# Jedi Knights demand 'religious' recognition



## Johnny Thunder (Feb 24, 2006)

*Jedi Knights demand Britain's fourth largest 'religion' receives recognition*
Last updated at 11:25am on 16th November 2006

With their vast intergalactic knowledge and ability to harness the Force, the task of convincing UN officials to recognise their cause should be a walkover for a pair of Jedi Knights.

But self-proclaimed Jedis Umada and Yunyun, better known as John Wilkinson and Charlotte Law, have adopted a more conventional approach in their pursuit of recognition - delivering a protest letter.

The unconventional pair are calling for the UN to acknowlegde what has become Britain's fourth largest 'religion' with 390,000 followers.

The UN International Day of Tolerance, which takes place annually on November 16, is aimed at emphasising the dangers of intolerance and promoting integration and cohesion across the globe.

Umada, 27, and Yunyun, 24, both from London, want the day to be renamed the 'Interstellar Day of Tolerance' to reflect millions of people across the globe who have chosen to follow the Jedi code as a religion and truly reflect social diversity.

For the protest in Whitehall, the couple will wear full Jedi Knight robes and will be accompanied by a host of supporters including Star Wars favourite Chewbacca with a placard reading 'Tolerance for Jedis'.

Umada and Yunyun said: 'For the last ten years the United Nations has marked the International Day of Tolerance. While we support this important work, we feel the UN needs to move with the times.

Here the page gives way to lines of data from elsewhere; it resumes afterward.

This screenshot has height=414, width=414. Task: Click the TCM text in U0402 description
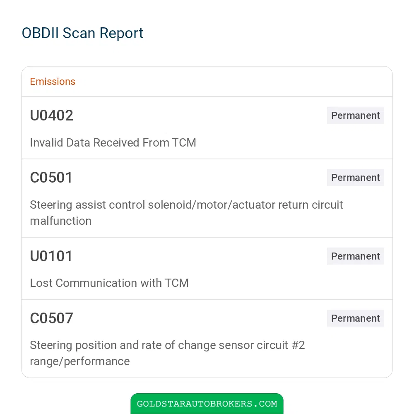[x=184, y=142]
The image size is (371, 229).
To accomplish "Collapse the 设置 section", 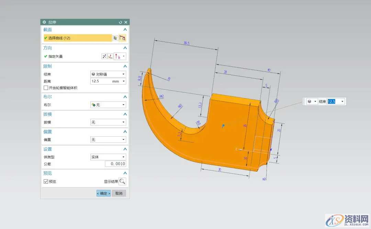I will (125, 149).
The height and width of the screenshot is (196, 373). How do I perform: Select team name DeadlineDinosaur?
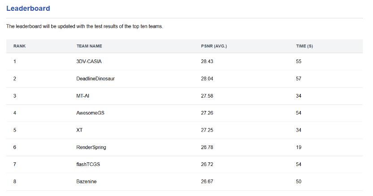[95, 79]
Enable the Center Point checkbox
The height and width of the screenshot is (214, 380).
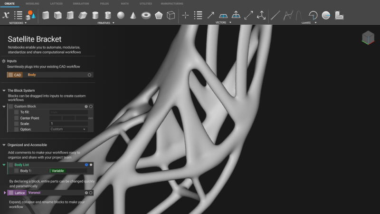17,118
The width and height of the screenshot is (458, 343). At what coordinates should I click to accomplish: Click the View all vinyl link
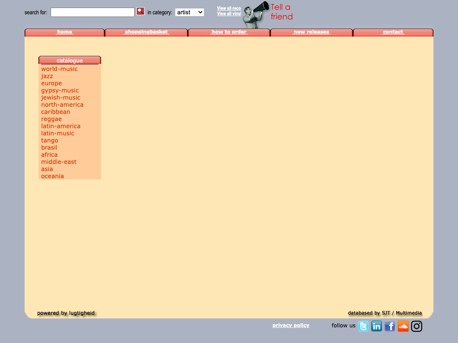(229, 14)
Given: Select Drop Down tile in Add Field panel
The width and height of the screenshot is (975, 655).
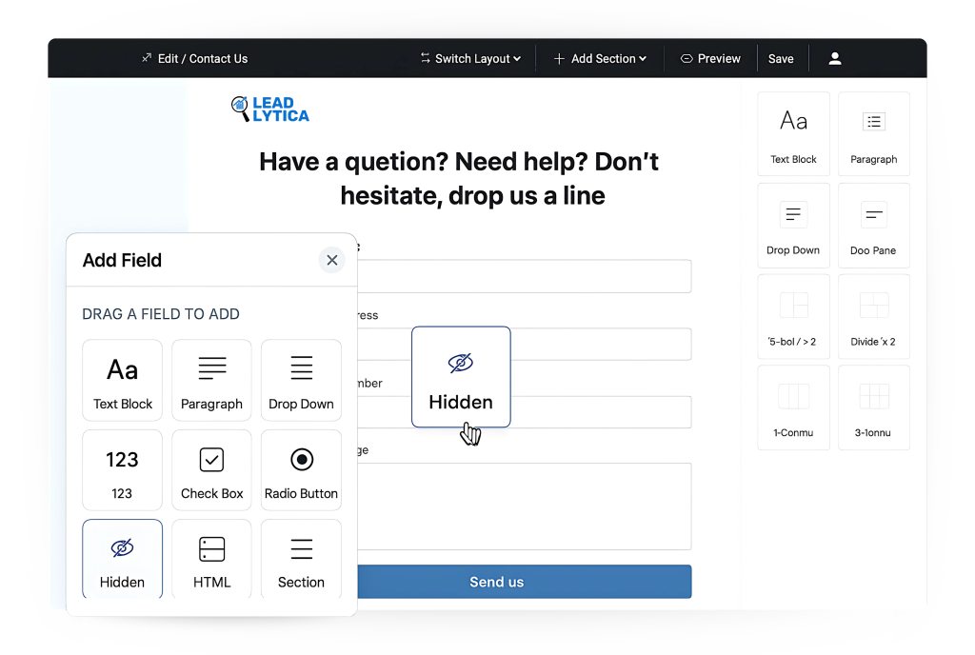Looking at the screenshot, I should 301,380.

'Like the UN, the Jedi Knights are peacekeepers and we feel we have the basic right to express our religion through wearing our robes, and to be recognised by the national and international community.

'We therefore are calling upon the United Nations Association to change November 16 to the UN Interstellar Day of Tolerance, to reflect the religious make-up of our twenty-first century civilisation.

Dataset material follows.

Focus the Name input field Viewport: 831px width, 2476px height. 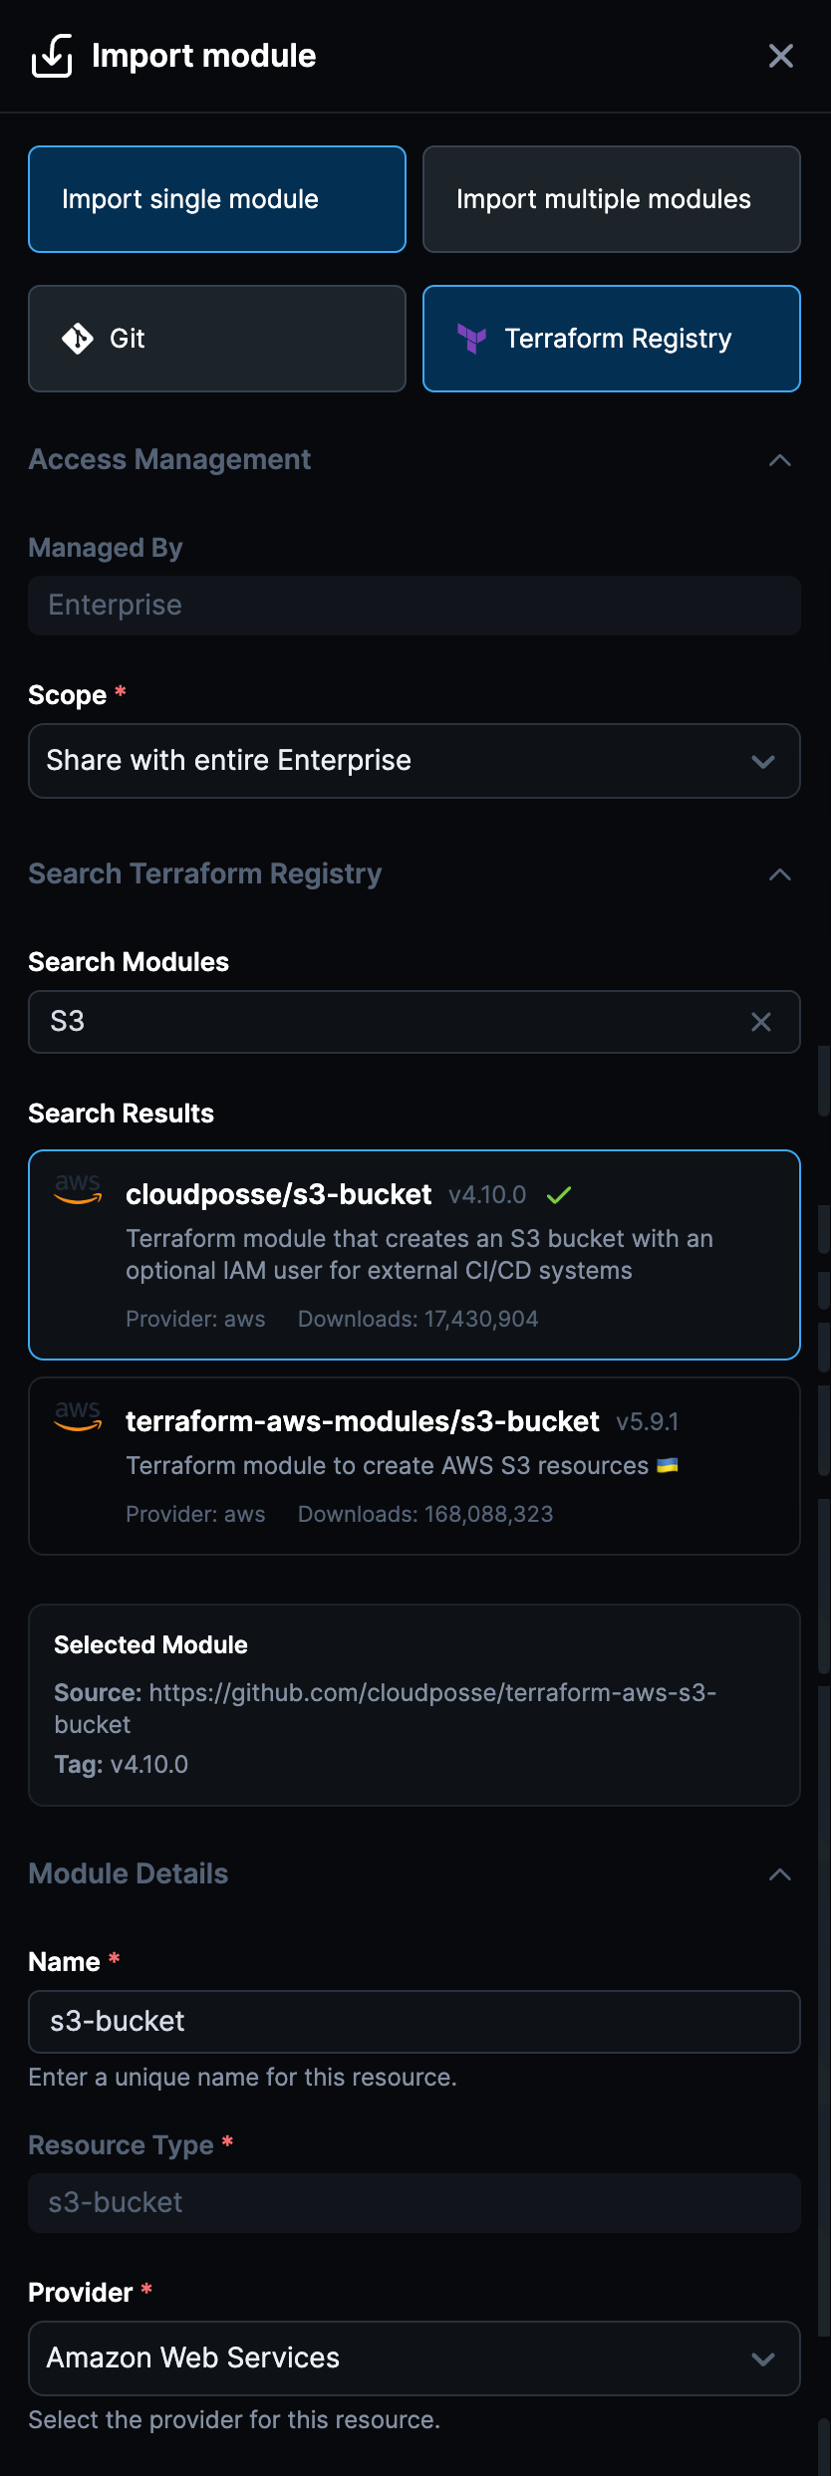tap(415, 2021)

'Tolerance is about respecting difference where ever it lies, including other galaxies. Please don't exclude us from your important work. May the Force be with you.'

In the 2001 UK Census 390,000 people listed their religion as Jedi Knight making it the fourth biggest belief in the country.

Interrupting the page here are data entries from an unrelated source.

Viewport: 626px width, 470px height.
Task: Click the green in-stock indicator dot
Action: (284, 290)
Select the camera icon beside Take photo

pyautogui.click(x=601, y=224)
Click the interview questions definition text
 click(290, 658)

There are also an estimated 70,000 Jedi knights in Australia, 53,000 in New Zealand and 20,000 in Canada.

The United Nations Association of Great Britain and Northern Ireland is the UK's leading independent authority on the UN and a UK-wide grassroots membership organisation.

Although the association is independent of the United Nations, Yunyun and Umada hope the organisation will take on the case with the global peace-keeping body.

:googly:


----------



## grapegrl (Jan 3, 2006)

I love it! May the Force be with them!


----------



## Ms. Wicked (Nov 14, 2006)

I love this story!!!!

I was living in England when this was a big hoo-ha and I'm proud to say that my husband is among those who filled in Jedi on his census.

http://news.bbc.co.uk/2/hi/uk_news/2757067.stm


----------